--- BEGIN PROVIDED ENTRIES ---
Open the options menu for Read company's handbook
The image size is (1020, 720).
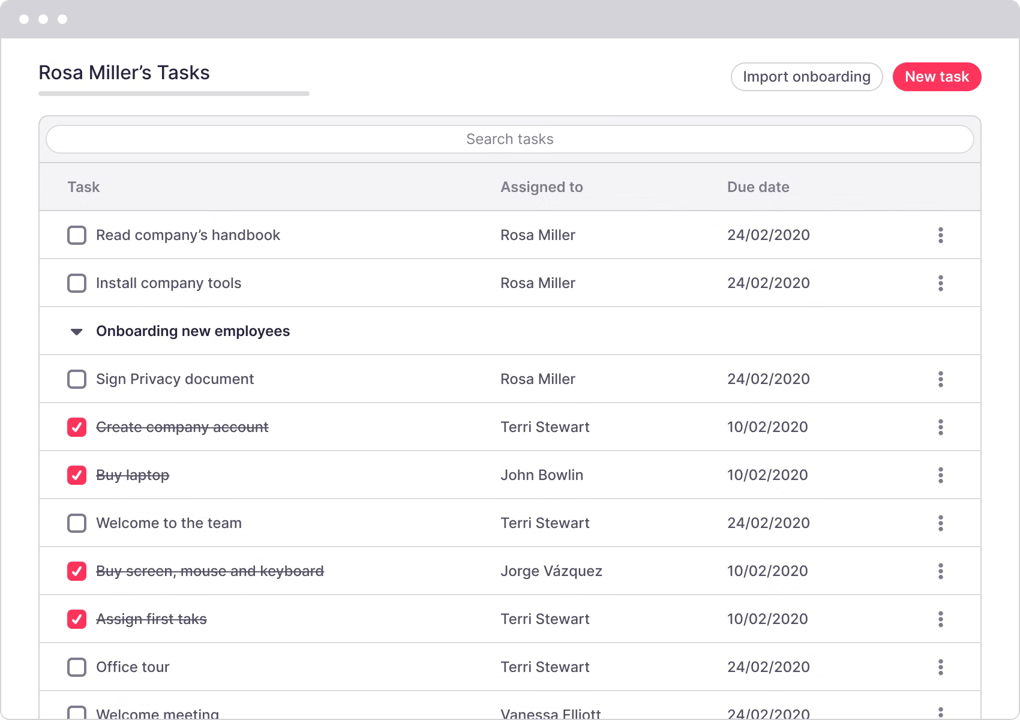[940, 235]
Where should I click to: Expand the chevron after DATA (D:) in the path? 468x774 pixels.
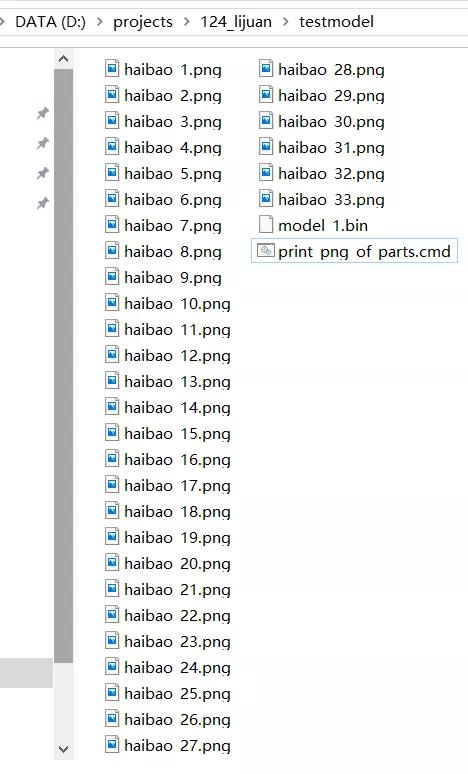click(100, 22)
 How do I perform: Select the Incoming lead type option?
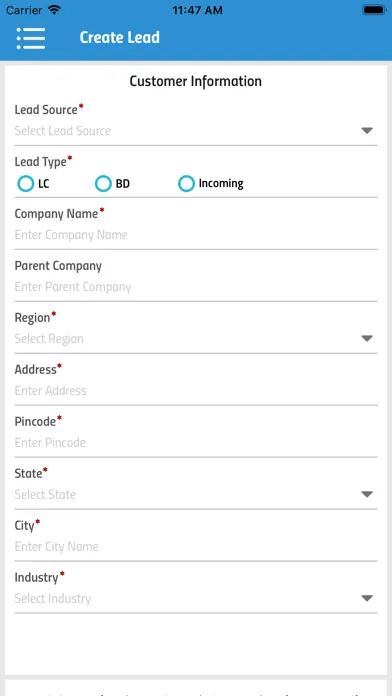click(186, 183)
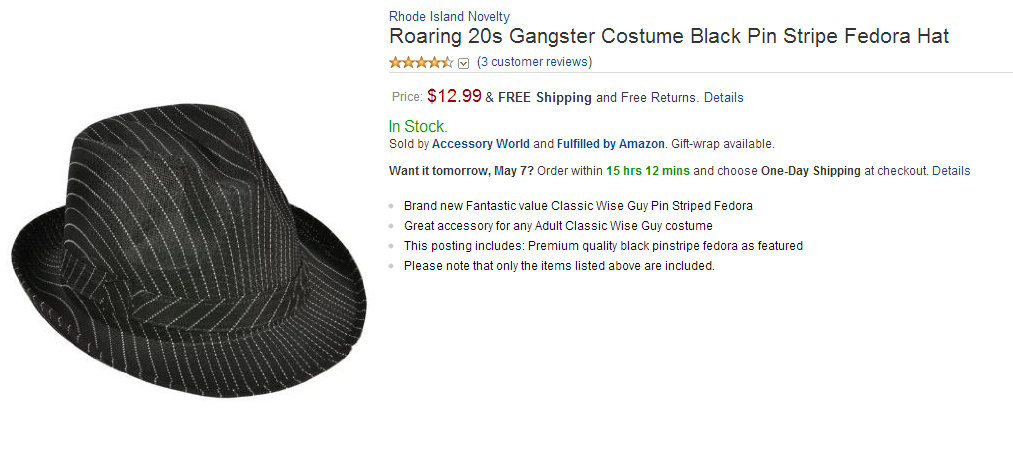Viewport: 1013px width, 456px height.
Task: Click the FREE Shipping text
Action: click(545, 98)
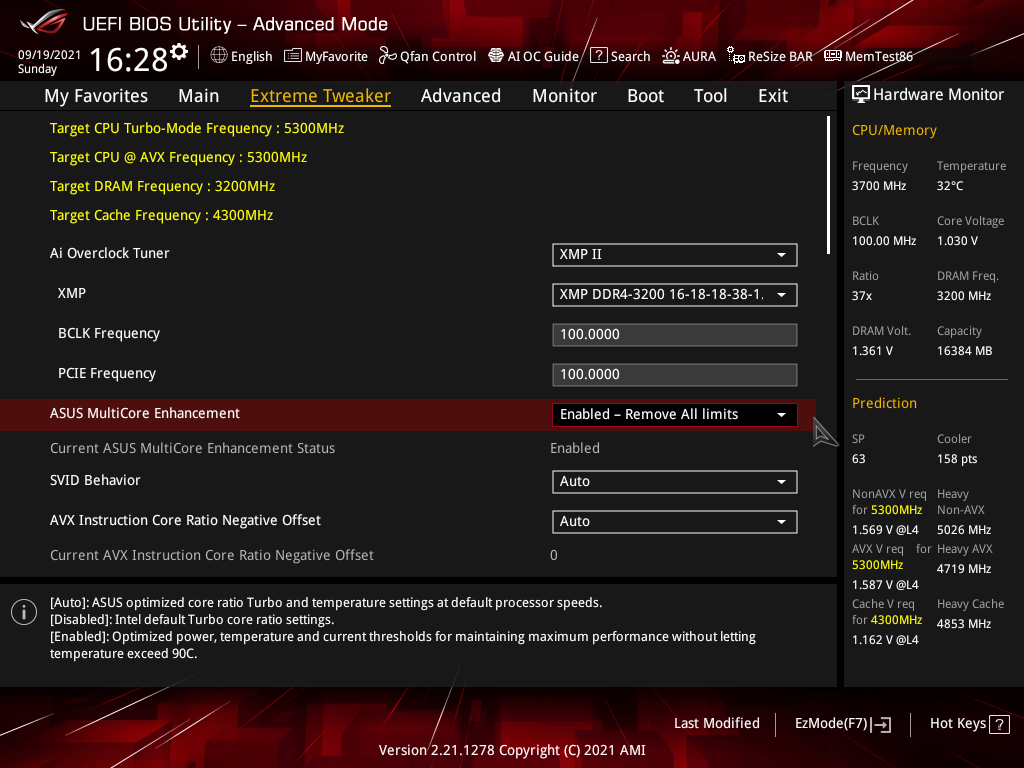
--- END PROVIDED ENTRIES ---
PROBLEM REQUIREMENTS: Would you write out again, word for word and without the pictures, the entries from the line containing "How do I perform: Select" through the end of the entries?

WRITTEN SOLUTION:
 How do I perform: Select the Incoming lead type option?
click(186, 183)
Viewport: 1013px width, 456px height.
Task: Click the FREE Shipping text
Action: click(545, 98)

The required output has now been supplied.